Here is a step by step demonstration of me shaping the pasta leaves.

It takes a little practice, but after a few minutes of trying, you’ll be an expert and these adorable little leaves will be the beautiful result of your labor.

I served them in two different ways – with a browned butter sauce and pine nuts, plus a sprinkle of parmesan cheese.

Another time I tossed them with a summer salsa verde that was featured in Food 52 and includes mint, parsley, basil and capers. We liked it, but thought we might like the salsa better over fish or vegetables.

We much preferred the browned butter/pine nut sauce over this pasta, or a traditional basil pesto. You might also like it with a red sauce, but I would keep it light and use fresh tomatoes (maybe even small cherry tomatoes) so the color and shape of the green leaves don’t disappear in the sauce.

If you’ve never made pasta at home before, foglie d’ulivo may seem a bit daunting. Want to increase your knowledge of making pasta, with a really comprehensive guide to everything pasta – from the ingredients to the techniques?  It’s an online cooking school run by two sisters in Rome, Benedetta and Valeria, who started their company, Local Aromas, to teach people about Italian food. Knowledgeable, enthusiastic and passionate about Italy and its food, they conduct food tours in Rome in addition to their online slate of classes.

They started with courses on pasta and gnocchi but plan to expand in the future to include other foods and wines too. In their classes, you’ll learn why certain flours are used for certain pastas, how to make the dough and shape it to specific types of pasta, from farfalle to fettuccine and much more. Especially during this pandemic, if you can’t get to Italy and are looking for a great way to learn a new skill, sign up for a class at Local Aromas.

Click here to connect with me on Instagram and find out what’s cooking in Ciao Chow Linda’s kitchen each day (and more)

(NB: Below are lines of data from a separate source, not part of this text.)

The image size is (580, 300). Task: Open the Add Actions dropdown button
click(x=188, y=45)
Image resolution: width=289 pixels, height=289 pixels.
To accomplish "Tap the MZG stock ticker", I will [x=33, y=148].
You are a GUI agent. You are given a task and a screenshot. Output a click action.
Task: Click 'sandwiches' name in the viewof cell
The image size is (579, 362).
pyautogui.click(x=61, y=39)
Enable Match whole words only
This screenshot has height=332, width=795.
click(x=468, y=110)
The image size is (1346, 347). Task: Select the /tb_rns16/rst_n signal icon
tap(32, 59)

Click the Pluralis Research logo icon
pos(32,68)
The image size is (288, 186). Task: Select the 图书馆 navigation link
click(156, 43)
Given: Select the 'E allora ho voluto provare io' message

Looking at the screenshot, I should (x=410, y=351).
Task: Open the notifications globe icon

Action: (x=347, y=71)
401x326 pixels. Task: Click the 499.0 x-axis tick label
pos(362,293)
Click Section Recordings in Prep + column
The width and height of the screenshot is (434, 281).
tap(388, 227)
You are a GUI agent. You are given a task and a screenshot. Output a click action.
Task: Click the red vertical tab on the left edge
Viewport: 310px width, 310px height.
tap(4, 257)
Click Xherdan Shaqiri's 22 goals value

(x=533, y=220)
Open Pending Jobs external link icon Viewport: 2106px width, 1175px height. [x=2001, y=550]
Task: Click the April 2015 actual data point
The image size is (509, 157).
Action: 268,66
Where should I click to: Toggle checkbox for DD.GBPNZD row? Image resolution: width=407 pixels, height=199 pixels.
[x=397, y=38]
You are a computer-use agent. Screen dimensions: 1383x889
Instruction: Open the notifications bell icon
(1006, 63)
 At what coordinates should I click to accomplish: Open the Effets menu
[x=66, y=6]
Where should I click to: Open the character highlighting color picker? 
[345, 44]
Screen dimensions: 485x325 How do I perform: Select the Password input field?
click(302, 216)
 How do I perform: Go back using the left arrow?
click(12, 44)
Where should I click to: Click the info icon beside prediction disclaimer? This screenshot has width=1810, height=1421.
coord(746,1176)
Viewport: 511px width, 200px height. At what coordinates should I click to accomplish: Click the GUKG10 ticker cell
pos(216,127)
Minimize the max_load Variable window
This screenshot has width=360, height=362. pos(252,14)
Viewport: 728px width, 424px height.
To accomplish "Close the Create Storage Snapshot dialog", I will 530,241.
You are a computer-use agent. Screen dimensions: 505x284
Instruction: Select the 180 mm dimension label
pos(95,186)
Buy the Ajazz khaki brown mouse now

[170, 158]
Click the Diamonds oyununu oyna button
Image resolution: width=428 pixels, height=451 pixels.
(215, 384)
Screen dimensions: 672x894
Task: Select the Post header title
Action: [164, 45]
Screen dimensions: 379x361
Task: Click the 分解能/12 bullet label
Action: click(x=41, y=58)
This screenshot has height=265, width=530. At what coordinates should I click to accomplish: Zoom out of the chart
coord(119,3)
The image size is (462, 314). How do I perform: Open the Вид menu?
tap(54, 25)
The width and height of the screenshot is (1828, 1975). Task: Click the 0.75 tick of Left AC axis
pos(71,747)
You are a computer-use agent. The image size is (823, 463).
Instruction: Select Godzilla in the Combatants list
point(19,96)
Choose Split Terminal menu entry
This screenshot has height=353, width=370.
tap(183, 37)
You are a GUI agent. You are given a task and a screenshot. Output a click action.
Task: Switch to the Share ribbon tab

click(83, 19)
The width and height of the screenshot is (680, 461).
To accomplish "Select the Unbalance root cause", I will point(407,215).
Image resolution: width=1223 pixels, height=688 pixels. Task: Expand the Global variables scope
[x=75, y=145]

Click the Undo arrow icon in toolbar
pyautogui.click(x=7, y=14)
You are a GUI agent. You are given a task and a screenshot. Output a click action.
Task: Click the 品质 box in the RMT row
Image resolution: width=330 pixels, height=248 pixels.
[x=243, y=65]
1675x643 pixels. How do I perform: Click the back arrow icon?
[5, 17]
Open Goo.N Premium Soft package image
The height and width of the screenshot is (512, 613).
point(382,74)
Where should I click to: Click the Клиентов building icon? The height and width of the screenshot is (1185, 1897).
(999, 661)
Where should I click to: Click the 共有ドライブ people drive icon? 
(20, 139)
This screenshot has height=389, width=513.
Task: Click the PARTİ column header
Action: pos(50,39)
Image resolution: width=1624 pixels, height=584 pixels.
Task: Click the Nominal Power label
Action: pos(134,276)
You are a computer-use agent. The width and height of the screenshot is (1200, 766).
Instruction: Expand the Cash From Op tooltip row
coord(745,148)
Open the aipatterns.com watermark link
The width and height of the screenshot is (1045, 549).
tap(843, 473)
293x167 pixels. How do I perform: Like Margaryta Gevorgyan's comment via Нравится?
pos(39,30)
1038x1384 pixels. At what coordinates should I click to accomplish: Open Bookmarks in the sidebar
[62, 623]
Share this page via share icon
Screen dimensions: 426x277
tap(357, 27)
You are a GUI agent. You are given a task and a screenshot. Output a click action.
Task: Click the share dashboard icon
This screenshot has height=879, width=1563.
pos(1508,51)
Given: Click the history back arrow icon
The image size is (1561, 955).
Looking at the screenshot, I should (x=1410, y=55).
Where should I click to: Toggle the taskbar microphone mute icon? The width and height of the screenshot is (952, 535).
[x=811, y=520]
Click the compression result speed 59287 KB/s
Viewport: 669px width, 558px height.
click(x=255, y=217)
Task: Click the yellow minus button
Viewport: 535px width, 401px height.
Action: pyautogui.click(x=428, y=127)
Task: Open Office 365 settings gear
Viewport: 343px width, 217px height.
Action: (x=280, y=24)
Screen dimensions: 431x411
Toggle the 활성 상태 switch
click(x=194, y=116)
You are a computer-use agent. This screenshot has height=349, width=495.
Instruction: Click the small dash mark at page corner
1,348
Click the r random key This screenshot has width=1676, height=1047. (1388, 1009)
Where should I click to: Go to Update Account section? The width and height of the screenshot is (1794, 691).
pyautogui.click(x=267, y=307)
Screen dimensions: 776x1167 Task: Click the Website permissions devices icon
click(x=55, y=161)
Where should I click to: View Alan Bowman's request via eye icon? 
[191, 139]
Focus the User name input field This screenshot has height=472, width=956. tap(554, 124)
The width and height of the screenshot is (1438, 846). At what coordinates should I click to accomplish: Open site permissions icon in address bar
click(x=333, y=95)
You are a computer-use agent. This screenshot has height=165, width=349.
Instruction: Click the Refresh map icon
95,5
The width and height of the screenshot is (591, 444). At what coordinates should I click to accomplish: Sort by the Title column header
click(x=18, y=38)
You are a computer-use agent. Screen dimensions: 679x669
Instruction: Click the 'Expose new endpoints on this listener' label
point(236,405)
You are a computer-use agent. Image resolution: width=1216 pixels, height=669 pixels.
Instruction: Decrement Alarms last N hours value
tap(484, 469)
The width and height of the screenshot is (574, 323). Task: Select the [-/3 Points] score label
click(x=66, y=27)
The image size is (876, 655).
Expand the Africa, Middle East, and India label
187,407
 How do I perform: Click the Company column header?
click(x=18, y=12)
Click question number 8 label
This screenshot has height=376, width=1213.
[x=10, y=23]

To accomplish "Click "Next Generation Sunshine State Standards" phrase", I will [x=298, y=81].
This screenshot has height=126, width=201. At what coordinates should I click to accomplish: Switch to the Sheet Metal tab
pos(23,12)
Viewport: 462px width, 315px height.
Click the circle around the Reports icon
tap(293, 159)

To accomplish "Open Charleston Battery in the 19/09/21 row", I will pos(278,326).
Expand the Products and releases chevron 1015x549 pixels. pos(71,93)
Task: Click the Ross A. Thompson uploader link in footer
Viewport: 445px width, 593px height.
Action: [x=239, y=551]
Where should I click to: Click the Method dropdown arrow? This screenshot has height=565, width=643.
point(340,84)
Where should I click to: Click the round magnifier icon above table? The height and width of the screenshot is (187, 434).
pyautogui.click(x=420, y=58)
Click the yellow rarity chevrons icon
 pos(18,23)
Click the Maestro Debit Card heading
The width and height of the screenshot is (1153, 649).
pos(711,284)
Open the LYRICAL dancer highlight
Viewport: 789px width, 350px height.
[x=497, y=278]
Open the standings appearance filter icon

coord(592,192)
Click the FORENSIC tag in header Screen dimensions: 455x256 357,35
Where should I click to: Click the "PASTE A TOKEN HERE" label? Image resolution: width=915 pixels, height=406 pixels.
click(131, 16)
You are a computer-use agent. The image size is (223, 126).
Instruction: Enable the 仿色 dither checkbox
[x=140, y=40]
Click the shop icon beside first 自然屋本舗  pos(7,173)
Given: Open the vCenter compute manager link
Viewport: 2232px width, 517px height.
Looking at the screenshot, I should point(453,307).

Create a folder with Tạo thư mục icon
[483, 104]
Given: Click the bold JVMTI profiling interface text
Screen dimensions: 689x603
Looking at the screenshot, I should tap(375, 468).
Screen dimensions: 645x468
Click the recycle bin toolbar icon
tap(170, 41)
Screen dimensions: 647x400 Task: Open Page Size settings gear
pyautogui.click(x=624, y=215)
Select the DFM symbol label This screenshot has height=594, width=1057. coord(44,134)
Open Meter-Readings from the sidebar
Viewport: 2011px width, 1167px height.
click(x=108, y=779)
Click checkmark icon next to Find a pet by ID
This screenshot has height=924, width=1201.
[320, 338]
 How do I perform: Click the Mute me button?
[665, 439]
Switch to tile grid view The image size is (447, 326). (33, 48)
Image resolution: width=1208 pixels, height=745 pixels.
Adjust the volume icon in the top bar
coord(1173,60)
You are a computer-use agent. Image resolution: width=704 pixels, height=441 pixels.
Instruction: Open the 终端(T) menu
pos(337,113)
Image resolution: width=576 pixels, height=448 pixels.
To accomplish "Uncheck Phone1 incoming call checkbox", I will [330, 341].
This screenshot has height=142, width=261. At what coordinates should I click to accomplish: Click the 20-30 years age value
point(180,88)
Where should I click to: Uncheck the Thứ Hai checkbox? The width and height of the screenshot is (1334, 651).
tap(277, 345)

Spinach Foglie D'Ulivo with Browned Butter Pine Nut Sauce
 
Author:
Serves: 4 servings
Ingredients
  • FOR THE PASTA:
  • 1 10-ounce box frozen spinach, thawed
  • 2 cups 00 flour
  • 2 eggs
  • pinch of salt
  • FOR THE SAUCE:
  • ½ cup unsalted butter
  • ¼ cup pine nuts, toasted
  • parmesan cheese, to taste
Instructions
  1. FOR THE PASTA:
  2. Drain the spinach thoroughly, squeezing out all the water you can with your hands.
  3. Then press it with paper towels to get out any remaining water.
  4. Place the spinach and the two eggs into the food processor to break down the spinach.
  5. Start adding the flour.
  6. You may need as little as a cup and a quarter of flour.
  7. It's easy to add more flour later, but much harder to work the dough if you place too much flour into the food processor.
  8. Add just enough flour and process until the dough comes together into a ball.
  9. It will be sticky.
  10. Place the dough onto a wooden work surface, add more flour until the stickiness disappears and the dough seems more "homogenized" and softer.
  11. Cover the dough with plastic wrap or a bowl and let it sit for at least ½ hour.
  12. To make the foglie, take a piece of the dough and roll it out to a snake-like shape, about ½ inch thick and about 6 to 8 inches long.
  13. If you roll it too long, it's harder to handle.
  14. Cut off small bits of the snake-like roll.
  15. Roll the small bit so it is a bit thinner on the ends than in the middle,
  16. Holding one part of the dough with one hand, use a knife or spatula in the other hand and press down on the dough, sliding the knife or spatula along the dough.
  17. Shape with your fingers to make the ends more like a "point" of a leaf if you like.
  18. Cook the pasta in abundant salted water.
  19. If you let the pasta dry overnight, it will take longer to cook, maybe as long as 15 minutes, depending on the thickness.
  20. Meanwhile, take the butter and place it in a saucepan.
  21. Cook it on medium heat until it starts to turn tan.
  22. It can burn easily, so be careful not to let it get to that point.
  23. Add the toasted pine nuts, then the drained pasta and toss everything together.
  24. Place in a serving bowl, then sprinkle with parmesan cheese.